======== TEXT UNDER STUDY

Sleep when the kids sleep
Before kids, you probably got all of your sleep in one long stretch (for example, from 10 PM to 7 AM). But as a new mom, with your baby needing love, attention, and food at all hours of the day and night, you’re not likely to get that much uninterrupted sleep time.
Which is why, if you want to prioritize sleep? You need to sleep when your baby does—even if that means ignoring your to-do list. “When your child lays down for a nap or for the night, no matter what else you have to do, grab some sleep as well,” says Smith. “It’s tempting to try to get some housework or errands completed, but getting rest whenever you can will pay off in the long run.”
Practice good sleep hygiene
When it comes to getting better (and more!) sleep as a mom, there are certain things that are out of your control; for example, you can’t control when your child will wake up in the middle of the night.
There are, however, things you can control, including how you spend the hours leading up to bedtime, and whether those hours help or hinder your ability to get a good night’s sleep. “Leave PTA projects, emails, social media, and the latest episode of that TV show behind—and focus on a more relaxing activity like reading, listening to music, or snuggling your kiddos,” says Smith. “Anything with a screen should be avoided, as the light in your device can cause sleeping difficulties by convincing your brain that it’s daytime.”

================

- REQUIRED ACTION -
Rewrite the sleep passage from "Which is why, if" up to and including "of the night.", swapping "errands" for "chores". The listing has nothing to do with the sleep passage.

======== EXTRACTED INFORMATION

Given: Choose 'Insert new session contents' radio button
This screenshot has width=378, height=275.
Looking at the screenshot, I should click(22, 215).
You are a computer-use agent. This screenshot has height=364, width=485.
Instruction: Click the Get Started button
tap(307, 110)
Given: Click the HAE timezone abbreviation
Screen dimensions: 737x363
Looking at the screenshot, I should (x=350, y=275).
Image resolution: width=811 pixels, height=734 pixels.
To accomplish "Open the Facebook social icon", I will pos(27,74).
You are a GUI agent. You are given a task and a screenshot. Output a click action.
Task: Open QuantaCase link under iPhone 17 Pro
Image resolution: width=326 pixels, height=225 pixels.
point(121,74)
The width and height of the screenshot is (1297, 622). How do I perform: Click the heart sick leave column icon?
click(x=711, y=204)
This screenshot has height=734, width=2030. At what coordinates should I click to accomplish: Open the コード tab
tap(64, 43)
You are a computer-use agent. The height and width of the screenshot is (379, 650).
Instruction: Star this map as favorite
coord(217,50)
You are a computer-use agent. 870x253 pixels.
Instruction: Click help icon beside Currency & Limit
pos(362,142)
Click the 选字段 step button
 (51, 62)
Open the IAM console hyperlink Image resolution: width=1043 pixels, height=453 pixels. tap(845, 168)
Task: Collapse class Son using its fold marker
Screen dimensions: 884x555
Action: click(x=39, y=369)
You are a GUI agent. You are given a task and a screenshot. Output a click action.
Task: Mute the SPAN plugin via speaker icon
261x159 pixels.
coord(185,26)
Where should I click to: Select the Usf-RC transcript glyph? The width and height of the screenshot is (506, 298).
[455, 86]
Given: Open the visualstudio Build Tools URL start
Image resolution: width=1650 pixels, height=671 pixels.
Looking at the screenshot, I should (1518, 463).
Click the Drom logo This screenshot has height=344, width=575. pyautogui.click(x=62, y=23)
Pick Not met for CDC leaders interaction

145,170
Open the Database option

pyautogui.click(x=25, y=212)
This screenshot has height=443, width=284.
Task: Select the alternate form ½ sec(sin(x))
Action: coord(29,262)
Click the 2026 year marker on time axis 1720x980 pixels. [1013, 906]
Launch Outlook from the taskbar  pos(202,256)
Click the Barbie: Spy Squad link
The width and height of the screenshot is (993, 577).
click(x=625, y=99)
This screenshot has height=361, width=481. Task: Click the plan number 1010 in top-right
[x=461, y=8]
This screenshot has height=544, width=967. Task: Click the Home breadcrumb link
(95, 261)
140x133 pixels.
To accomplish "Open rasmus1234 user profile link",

================

- RESPONSE AREA -
Which is why, if you want to prioritize sleep? You need to sleep when your baby does—even if that means ignoring your to-do list. “When your child lays down for a nap or for the night, no matter what else you have to do, grab some sleep as well,” says Smith. “It’s tempting to try to get some housework or chores completed, but getting rest whenever you can will pay off in the long run.”
Practice good sleep hygiene
When it comes to getting better (and more!) sleep as a mom, there are certain things that are out of your control; for example, you can’t control when your child will wake up in the middle of the night.